### ARTICLE
---*---
Housing advocates and government agencies generally agree that a family’s housing should cost no more than one-third of their income.

In practice, government agencies have their own definitions for affordable housing that depend on the tax breaks or subsidies given to a development. 

Government-supported housing can be publicly or privately owned. Such housing often has rent below the market rate because of public money provided to developers, landlords and renters. 

Rent limits, set by the state, factor how much someone makes each month with the type of tax credits the property receives.

Common rents for regulated affordable two-bedrooms apartments in Salem range from around $1,131 to $1,508, depending on the requirements of the funding used to develop the project.

By comparison, a market rate two-bedroom apartment can go for as much as $2,000 per month.

Affordable housing prices can still be out of reach for many low-income renters without another government subsidy: a housing voucher that pays a portion of their rent.

“You need a housing voucher, you need some sort of housing subsidy in order to make ends meet,” Wilcox said. “It’s just not happening for so many people.”

Some affordable housing, like at the newly opened Sequoia Crossings, ensures tenants spend only a third of their income on rent and utilities –  which can make rent payments as low as $500.

Construction underway at Mahonia Crossing, an affordable housing complex in the South Gateway area, in early August 2023 (Courtesy/Community Development Partners)

How much affordable housing does Salem have?

State and local agencies track only projects that meet government definitions for affordable housing.

By that measure, Salem is in a boom for building new affordable housing.

Salem had 1,379 affordable units across 14 projects as of June 2023. The vast majority, nearly 1,100, have been added in the past five years, according to Oregon Housing and Community Service data.
---*---
### DATA SHOWN

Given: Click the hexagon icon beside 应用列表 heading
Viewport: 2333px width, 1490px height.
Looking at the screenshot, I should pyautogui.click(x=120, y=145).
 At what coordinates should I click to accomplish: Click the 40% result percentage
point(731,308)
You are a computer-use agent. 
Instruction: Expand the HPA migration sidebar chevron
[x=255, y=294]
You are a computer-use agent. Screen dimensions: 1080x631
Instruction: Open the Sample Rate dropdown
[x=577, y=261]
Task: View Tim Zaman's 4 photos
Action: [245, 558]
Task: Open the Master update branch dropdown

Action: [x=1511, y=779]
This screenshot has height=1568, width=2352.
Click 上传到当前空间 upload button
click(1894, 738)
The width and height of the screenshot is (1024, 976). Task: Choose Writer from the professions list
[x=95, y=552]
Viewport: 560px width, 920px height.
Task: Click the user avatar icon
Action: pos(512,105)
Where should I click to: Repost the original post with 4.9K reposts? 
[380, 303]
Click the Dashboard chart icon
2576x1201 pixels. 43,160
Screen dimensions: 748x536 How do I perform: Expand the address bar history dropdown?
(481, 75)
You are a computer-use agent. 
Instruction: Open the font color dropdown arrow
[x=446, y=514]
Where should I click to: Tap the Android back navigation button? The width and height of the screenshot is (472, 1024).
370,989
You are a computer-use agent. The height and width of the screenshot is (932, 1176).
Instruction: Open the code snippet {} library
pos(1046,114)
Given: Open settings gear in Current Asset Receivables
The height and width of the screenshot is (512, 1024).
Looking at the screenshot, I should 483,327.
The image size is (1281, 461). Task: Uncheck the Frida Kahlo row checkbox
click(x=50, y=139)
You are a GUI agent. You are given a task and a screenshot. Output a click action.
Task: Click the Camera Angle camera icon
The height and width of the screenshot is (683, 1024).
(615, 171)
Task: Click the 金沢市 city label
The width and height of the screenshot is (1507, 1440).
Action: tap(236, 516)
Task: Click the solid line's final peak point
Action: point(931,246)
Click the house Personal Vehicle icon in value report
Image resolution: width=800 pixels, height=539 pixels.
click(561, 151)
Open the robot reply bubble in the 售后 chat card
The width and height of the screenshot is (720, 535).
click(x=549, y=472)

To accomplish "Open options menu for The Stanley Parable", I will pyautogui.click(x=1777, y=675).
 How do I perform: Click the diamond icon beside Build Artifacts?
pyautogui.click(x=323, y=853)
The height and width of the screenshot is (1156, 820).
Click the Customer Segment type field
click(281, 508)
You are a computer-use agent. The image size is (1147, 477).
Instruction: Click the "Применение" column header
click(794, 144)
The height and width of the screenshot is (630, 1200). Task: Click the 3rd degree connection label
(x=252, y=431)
---*---
### EXERCISES TO COMPLETE
(A) Answer these about the article on affordable housing in Salem:
(i) What is the most a family's housing should cost relative to their income, according to housing advocates and government agencies?
(ii) How much can a market rate two-bedroom apartment go for each month?
(iii) As of June 2023, how many affordable units did Salem have, and across how many projects?
(B) Carry on the article about affordable housing in Salem, starting after its last sentence.
You won't need the listing here.

### ANSWERS
(A)
(i) No more than one-third of their income.
(ii) As much as $2,000 per month.
(iii) 1,379 affordable units across 14 projects.

(B)
It’s a small fraction of the city’s total rental inventory. Census data in 2022 found about half of all housing in Salem is rented. The city is home to more than 66,000 households, so tens of thousands of families in Salem have to make do with the search for a house or apartment they can afford on the open market.

Salem leaders celebrated the opening of Sequoia Crossings on a rainy day in late January with the cut of a blue ribbon. It’s the city’s latest affordable housing development, adding 60 apartments for formerly homeless tenants.

Sequoia Crossings joins Salem’s affordable housing catalog, which includes properties like Mahonia Crossing, Orchard Park and Evergreen Park Apartments. Properties are owned by public entities such as the Salem Housing Authority, a nonprofit or private developers.

Orchard Park Apartments in northeast Salem is Oregon’s largest affordable housing complex outside the Portland metro area (Rachel Alexander/Salem Reporter)

Why is affordable housing being built?

Salem has had affordable housing units since the early 90s. Early developments focused on helping elderly or disabled people and others with fixed incomes. 

Orchard Park Apartments, located in the Northgate area, is one of the city’s oldest and largest developments, with 224 affordable units, built in 1993.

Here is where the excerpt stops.